Index Maintenance: REINDEX, Index Bloat, and When to Rebuild
PostgreSQL indexes are incredibly fast — until they aren’t. Over time, as tables churn with updates and deletes, indexes slowly accumulate empty space and become less efficient. This is known as index bloat, and it’s one of the biggest silent performance killers in real-world databases.
In this guide, we’ll break down what index bloat is, how to measure it, and when it's time to rebuild an index using REINDEX or REINDEX CONCURRENTLY. We'll also use the Pagila Sample Database for examples.
How to Measure Index Bloat
The easiest way to inspect bloat in PostgreSQL is with the pgstattuple extension. It works on both tables and indexes, but the results look slightly different depending on what you run it against. Let’s walk through both cases so you know exactly what to look for.
CREATE EXTENSION IF NOT EXISTS pgstattuple;
First, inspect an index — for example, Pagila’s rental_pkey:
SELECT *
FROM pgstattuple('public.rental_pkey');
When you run pgstattuple on an index, the most important fields are dead_tuple_percent and free_percent. PostgreSQL does not shrink index pages automatically, so empty space inside the index (free_percent) plus any dead entries (dead_tuple_percent) tells you how much of the index has effectively gone stale.

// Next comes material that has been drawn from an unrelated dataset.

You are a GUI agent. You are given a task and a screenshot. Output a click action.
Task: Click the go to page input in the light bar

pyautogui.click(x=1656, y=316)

For example, if an index shows 10% free space and 0% dead tuples, it has roughly 10% bloat. If it shows 35% free space and 5% dead tuples, that’s about 40% bloat, which is where performance impact starts to become noticeable.
General rule of thumb:
- Under 20% — Normal
- 20–40% — Worth watching
- Over 40% — Time to rebuild
If you run pgstattuple on a table instead of an index, the output looks a bit different. In that case, dead_tuple_percent represents old row versions left behind by updates and deletes, and free_percent shows unused space inside heap pages. Tables with frequent writes accumulate dead tuples until autovacuum removes them.
SELECT *
FROM pgstattuple('public.film');
Pagila’s film table rarely changes, so pgstattuple reports 0% dead tuples and only a small amount of free space. That’s exactly what a healthy, low-churn table looks like. Busy OLTP tables, on the other hand, often show much higher percentages as rows are updated and deleted throughout the day.

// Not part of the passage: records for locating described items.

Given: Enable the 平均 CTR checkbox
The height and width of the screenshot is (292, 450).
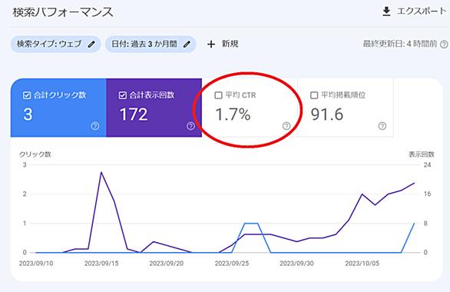Looking at the screenshot, I should [x=218, y=95].
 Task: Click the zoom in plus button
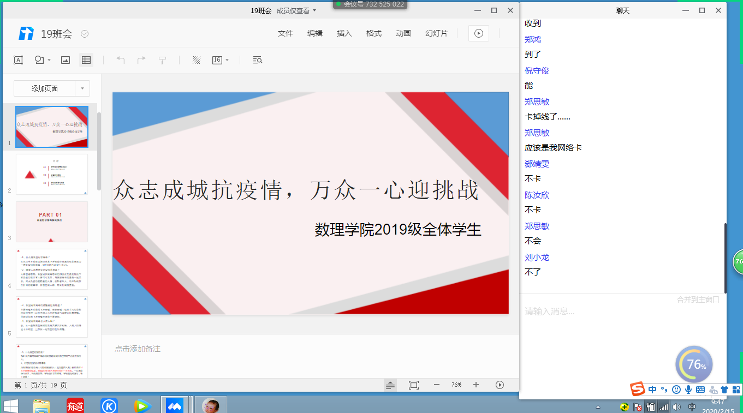click(x=476, y=385)
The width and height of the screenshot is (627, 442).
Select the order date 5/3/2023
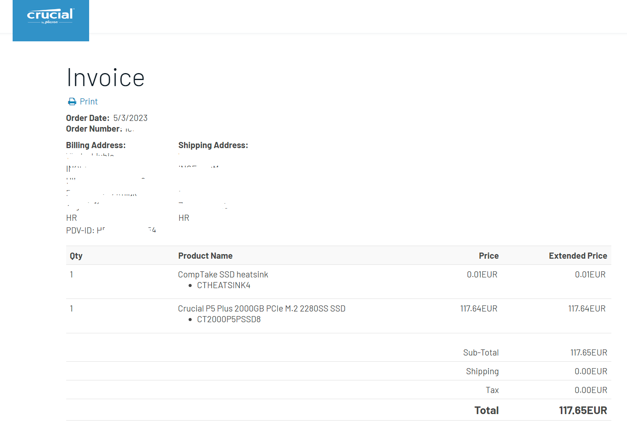pos(130,118)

Indexes on high-churn tables like Pagila’s payment partitions can accumulate significant free space over time, making them perfect examples for learning how index bloat builds up and when a REINDEX becomes necessary.
REINDEX — The Classic Rebuild
REINDEX recreates an index from scratch. It’s the PostgreSQL equivalent of taking everything out of the closet and reorganizing it properly.
REINDEX INDEX rental_pkey;
This creates a brand new index using only live tuples, eliminating fragmentation and empty space.
Important: classic REINDEX is blocking. It locks the underlying table in a way that pauses reads and writes. That’s fine for off-hours maintenance — not great on a live production system.
REINDEX CONCURRENTLY — The Zero-Downtime Option
PostgreSQL 12 introduced REINDEX CONCURRENTLY, which allows you to rebuild an index without blocking normal operations.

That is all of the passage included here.